Hana sentiu o impacto do comentário. De fato, Kiba ainda era um garotinho na última vez que esteve em Konoha, agora era um adolescente de quase dezessete anos, louco para se aventurar em terras bem distantes da aldeia onde ambos cresceram.

— Desculpa.

—  Hã? O quê? — A Inuzuka aparentou confusão.

Hana parou de organizar a pequena carroça que dali alguns minutos seria puxada pelos seus companheiros caninos, os trigêmeos Haimaru, e voltou-se para o irmão. Às vezes, ela esquecia que Kiba pertencia à casta mais sensível na hierarquia shifter. Mesmo que disfarçasse muito bem, o garoto sempre lia o seu coração. 

— Se a mãe estivesse aqui, você estaria lá. — O adolescente disse tímido. 

— Ei, mocinho. Já conversamos sobre isso. — A mais velha não estava zangada, todavia falou com dureza. Aquele assunto havia sido debatido inúmeras vezes entre eles e Kiba sabia sua opinião. — Eu estou onde quero estar. Entendeu? 

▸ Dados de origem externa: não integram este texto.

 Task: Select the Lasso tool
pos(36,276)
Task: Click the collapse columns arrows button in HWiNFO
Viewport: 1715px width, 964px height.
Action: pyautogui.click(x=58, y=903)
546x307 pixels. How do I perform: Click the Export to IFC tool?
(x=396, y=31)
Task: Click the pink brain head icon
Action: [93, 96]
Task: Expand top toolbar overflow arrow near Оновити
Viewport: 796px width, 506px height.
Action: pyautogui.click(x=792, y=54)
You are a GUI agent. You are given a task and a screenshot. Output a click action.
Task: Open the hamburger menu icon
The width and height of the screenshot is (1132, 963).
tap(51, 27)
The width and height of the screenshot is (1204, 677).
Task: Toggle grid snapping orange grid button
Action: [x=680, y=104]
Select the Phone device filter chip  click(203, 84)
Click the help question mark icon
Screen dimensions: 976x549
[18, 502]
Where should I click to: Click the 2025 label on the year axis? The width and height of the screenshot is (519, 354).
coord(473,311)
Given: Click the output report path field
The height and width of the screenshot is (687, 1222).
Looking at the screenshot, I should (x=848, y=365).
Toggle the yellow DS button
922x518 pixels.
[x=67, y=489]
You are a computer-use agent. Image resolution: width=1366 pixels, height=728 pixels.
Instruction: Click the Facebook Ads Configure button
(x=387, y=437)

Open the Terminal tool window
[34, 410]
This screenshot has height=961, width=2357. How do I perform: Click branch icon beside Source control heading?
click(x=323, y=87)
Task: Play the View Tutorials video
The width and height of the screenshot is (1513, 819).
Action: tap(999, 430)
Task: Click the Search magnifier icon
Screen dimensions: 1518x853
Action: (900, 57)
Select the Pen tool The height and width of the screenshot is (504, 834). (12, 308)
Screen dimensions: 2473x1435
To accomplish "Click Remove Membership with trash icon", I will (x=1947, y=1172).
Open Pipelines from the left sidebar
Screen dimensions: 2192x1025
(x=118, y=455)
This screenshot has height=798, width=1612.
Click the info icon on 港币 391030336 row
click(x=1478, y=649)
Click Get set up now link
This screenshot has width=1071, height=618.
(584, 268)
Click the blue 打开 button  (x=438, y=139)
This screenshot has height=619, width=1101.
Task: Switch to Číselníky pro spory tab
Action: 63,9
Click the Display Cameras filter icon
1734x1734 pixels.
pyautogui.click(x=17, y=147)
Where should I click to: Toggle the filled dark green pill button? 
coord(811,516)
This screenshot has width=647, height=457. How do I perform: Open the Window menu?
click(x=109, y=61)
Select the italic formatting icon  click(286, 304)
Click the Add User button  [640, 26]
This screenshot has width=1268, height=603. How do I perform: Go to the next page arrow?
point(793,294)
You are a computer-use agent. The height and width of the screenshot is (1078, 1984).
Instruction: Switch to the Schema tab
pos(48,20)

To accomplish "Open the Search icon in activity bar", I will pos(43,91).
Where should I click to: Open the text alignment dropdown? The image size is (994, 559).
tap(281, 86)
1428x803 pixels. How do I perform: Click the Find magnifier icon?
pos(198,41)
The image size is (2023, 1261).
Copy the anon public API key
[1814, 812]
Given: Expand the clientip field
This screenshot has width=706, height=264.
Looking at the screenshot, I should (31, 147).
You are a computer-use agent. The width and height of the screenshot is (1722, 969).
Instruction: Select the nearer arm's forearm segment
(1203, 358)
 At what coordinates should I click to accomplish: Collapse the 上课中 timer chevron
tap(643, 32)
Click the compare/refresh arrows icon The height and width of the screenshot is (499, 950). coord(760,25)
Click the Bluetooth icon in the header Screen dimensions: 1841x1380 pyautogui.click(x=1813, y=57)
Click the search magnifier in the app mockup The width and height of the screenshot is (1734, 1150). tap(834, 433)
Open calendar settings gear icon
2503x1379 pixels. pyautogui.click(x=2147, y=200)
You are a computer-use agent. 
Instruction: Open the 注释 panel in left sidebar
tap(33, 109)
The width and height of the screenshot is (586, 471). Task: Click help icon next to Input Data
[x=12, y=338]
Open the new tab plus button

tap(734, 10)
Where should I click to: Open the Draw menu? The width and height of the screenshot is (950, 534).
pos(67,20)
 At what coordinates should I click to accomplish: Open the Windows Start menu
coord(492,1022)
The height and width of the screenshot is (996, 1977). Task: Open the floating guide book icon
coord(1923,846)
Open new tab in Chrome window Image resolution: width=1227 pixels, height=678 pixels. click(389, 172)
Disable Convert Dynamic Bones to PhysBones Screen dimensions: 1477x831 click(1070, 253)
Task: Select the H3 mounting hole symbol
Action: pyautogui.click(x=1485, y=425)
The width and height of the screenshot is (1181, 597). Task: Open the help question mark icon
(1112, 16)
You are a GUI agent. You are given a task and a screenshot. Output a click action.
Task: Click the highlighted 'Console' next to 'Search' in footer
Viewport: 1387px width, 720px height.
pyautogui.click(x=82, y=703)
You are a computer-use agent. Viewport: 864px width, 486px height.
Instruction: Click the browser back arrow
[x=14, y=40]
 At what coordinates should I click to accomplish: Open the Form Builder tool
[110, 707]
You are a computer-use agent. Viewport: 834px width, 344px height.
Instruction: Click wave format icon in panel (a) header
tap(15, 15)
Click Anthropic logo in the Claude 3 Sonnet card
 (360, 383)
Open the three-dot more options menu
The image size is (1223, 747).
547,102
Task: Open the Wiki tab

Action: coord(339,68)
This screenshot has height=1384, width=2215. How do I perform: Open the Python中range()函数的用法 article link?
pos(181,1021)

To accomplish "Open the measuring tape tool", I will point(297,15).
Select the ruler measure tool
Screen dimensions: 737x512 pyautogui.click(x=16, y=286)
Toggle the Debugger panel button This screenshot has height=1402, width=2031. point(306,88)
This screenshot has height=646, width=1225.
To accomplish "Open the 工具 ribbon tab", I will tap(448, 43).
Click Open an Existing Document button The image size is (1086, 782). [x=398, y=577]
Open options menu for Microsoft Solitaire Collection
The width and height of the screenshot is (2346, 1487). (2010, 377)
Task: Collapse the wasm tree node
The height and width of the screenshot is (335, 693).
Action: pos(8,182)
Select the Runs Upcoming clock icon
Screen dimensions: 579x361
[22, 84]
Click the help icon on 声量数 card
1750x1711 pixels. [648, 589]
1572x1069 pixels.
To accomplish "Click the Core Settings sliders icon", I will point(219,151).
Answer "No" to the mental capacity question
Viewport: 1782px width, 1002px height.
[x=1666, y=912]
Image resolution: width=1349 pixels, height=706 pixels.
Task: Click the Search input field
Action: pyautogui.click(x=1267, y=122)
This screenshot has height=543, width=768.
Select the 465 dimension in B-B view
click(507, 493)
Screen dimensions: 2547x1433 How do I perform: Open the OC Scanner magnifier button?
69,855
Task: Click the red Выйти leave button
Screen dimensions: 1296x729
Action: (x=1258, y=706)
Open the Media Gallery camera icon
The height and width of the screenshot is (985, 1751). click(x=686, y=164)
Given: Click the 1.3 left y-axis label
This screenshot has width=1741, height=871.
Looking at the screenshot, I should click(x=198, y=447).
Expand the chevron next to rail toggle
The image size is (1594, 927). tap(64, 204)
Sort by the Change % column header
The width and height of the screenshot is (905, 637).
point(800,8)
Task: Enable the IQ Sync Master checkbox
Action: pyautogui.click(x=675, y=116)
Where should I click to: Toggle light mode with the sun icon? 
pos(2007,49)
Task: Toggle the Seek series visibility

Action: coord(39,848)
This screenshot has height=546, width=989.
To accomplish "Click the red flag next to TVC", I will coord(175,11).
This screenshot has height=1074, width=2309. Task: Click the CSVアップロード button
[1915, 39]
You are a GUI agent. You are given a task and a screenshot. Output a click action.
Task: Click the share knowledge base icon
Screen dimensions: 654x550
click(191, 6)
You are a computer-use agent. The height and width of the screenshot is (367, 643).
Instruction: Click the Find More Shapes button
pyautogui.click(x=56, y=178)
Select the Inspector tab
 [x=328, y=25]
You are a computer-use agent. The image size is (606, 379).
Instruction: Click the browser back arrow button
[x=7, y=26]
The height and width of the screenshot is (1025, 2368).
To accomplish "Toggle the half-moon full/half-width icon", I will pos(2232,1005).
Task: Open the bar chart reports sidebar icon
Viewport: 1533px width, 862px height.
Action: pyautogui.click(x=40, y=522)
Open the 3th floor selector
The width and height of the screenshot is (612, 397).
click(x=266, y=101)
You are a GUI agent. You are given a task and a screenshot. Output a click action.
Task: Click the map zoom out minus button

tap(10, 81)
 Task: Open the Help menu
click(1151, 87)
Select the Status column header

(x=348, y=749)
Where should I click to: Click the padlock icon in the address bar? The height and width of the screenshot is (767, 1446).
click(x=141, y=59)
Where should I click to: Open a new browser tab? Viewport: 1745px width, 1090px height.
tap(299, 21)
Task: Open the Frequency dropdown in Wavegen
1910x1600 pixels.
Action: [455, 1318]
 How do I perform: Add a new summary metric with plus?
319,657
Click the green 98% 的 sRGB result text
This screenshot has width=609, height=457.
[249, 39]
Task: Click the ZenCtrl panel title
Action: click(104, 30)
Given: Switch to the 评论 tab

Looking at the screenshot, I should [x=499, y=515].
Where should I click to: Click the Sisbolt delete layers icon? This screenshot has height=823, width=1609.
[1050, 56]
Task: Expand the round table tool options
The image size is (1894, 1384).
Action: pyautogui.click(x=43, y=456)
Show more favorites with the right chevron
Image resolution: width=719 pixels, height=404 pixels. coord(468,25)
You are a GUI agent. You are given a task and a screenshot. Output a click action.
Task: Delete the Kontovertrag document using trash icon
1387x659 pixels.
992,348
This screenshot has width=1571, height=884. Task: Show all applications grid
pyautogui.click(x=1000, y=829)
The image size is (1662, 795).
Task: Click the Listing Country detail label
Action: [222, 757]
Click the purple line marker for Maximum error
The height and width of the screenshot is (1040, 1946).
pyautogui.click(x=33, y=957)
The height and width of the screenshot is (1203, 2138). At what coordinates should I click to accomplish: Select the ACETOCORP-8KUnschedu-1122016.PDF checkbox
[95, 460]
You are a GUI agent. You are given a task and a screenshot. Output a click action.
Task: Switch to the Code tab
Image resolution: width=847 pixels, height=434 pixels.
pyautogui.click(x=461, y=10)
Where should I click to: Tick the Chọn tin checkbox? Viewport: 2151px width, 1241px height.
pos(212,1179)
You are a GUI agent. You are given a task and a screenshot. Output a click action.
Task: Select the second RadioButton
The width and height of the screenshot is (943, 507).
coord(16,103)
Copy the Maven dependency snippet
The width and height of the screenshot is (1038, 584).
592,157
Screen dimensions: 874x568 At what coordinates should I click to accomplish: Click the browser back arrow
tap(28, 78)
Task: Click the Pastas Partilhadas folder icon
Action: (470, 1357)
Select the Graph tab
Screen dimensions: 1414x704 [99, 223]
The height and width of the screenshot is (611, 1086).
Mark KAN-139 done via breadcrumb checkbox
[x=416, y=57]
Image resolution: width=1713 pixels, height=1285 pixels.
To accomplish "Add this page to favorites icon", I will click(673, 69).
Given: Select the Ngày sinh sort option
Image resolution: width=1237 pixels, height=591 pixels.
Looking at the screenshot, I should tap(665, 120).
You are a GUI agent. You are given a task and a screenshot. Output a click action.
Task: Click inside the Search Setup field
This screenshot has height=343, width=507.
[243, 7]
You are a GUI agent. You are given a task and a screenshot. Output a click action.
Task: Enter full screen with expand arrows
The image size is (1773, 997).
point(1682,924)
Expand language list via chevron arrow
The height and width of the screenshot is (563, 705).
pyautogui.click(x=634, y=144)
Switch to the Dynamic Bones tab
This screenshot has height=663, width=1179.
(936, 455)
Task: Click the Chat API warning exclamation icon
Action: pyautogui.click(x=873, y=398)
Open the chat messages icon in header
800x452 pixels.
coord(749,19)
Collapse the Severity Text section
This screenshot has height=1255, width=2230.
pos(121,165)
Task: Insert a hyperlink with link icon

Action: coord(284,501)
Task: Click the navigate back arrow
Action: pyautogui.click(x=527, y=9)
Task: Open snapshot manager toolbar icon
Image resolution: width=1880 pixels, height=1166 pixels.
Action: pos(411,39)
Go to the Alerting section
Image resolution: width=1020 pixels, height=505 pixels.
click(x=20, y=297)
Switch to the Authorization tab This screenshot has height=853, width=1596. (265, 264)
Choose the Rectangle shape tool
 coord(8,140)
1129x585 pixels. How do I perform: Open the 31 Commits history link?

Hana esperou pela resposta que veio meio a contragosto um segundo depois. 

— Entendi. 

Após a afirmativa do rapaz, Hana pegou o isopor que Kiba segurava nos braços e colocou o objeto na viatura. Os trigêmeos já estavam a postos, apenas à espera do comando da dona para seguir viagem. 

— Mas… — Kiba insistiu. 

Tal como Tsume, ele também achava que a irmã era grande demais para a aldeia onde eles viviam, no entanto, Hana o cortou: 

— Otouto, nem tudo na vida se resume a um pedaço de papel. Há coisas na vida que nenhuma formação acadêmica poderia ter me dado ao longo desses oito anos. — Hana se viu confessando. 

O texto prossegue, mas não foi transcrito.